Ah, sorry I should have been more clear on that. Contact cement is applied to each surface then allowed to dry before placing them together. Once the two surfaces touch, they are bonded and there's no moving them. So in order to get good alignment, especially on something large like a table top, you would lay down some wood strips or sticks on one surface that has the contact cement. Then place the mating surface on the sticks, with the contact cement side down facing the other surface with contact cement. This allows you to position the two surfaces as you want them - presumably aligned - before they touch. For flexible material like laminate, one would start from the center, removing the wood strips and pressing down to adhere the two materials until you reach one end and then do the same for the other.
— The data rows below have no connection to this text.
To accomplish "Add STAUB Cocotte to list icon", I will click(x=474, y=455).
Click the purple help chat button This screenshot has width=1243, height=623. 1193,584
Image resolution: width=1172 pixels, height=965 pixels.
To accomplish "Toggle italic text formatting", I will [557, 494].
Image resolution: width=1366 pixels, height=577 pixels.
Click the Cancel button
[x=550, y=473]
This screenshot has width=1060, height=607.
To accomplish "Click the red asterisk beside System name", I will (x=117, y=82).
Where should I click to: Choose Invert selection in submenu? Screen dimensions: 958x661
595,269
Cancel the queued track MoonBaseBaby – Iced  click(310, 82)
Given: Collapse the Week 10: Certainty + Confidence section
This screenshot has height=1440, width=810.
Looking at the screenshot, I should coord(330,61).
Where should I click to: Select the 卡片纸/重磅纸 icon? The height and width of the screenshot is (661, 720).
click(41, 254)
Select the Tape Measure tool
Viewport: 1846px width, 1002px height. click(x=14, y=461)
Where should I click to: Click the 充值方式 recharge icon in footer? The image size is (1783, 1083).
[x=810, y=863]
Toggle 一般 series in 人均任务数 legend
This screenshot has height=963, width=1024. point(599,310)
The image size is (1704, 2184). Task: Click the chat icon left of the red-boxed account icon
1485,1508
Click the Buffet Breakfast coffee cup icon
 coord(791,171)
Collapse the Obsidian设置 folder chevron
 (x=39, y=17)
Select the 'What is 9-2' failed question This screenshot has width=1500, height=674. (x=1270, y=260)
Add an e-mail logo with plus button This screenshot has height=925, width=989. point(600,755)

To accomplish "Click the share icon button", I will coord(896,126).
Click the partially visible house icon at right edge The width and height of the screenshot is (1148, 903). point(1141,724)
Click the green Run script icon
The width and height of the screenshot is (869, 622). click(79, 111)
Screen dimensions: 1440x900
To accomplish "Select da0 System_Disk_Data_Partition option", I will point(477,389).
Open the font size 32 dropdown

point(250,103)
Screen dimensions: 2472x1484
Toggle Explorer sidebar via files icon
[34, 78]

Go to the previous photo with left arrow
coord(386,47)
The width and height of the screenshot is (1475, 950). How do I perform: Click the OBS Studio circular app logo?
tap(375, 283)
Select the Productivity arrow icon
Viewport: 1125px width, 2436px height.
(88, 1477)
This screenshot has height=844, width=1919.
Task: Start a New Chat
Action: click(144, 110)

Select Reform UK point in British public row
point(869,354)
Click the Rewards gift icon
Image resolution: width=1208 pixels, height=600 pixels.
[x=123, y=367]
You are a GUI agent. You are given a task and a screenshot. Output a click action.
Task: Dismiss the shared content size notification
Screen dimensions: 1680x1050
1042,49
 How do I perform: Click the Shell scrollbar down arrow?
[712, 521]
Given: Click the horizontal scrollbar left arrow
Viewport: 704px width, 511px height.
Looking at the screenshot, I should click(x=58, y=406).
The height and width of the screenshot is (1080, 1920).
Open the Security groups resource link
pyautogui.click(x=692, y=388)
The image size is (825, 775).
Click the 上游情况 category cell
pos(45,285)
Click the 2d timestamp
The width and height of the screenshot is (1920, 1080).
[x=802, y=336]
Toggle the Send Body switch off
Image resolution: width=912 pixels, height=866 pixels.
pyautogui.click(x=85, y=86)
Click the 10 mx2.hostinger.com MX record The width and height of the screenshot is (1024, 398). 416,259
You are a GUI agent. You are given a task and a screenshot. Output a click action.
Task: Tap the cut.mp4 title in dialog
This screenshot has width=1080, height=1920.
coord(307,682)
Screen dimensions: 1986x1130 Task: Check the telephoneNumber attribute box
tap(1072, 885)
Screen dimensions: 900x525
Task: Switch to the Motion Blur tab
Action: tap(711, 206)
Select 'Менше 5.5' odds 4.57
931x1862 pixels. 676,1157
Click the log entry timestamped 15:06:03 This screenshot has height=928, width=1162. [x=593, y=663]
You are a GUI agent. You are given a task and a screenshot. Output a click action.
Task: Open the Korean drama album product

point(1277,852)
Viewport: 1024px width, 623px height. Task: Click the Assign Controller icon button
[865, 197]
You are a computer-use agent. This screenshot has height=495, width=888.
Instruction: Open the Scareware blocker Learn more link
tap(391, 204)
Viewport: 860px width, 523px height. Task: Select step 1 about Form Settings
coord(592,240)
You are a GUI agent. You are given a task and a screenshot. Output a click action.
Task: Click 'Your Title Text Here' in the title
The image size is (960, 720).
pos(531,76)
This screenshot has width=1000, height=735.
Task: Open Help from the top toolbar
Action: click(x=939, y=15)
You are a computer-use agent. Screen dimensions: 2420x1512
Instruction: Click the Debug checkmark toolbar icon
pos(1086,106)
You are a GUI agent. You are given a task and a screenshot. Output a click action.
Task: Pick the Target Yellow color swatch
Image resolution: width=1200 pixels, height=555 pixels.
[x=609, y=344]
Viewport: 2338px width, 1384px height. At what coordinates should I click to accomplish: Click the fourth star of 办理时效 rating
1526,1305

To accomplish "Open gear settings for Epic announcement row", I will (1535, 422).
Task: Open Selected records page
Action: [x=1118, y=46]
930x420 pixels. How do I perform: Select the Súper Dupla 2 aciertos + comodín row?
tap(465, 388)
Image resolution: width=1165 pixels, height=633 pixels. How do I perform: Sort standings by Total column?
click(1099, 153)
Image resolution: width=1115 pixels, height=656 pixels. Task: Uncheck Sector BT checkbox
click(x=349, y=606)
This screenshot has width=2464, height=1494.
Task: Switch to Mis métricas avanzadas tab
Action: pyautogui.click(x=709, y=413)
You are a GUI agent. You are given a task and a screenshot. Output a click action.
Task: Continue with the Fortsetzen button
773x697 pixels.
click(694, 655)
Since the MDF will not flex, you would start at one end, removing the wood strips in succession until the two surfaces are together. I hope that's clear. If not I'm sure I can find a video of the process, online.





View on YouTube


----------



## BB1 (Jan 29, 2016)

I an new to woodworking (so limited experience on building shop benches!) but have added a couple benches that work for me. Glued mdf layers together and held them in place while the glue dried with some weight plates from our workout room plus clamps to maintain alignment. Trimmed it out with scrap wood I had left over. Used hardboard for a replaceable top on one. First picture is in progress and second is the final with my husband in the picture.


----------



## socrbent (Mar 9, 2012)

BB1 - your table looks great. Bet you find it very useful.

I was surprised by the dead sound when you thump on the top.


----------



## BB1 (Jan 29, 2016)

Love the work area…of course, rarely can see the top as typically both are covered with all the stuff that goes into a project!



> BB1 - your table looks great. Bet you find it very useful.
> 
> I was surprised by the dead sound when you thump on the top.
> 
> - socrbent


----------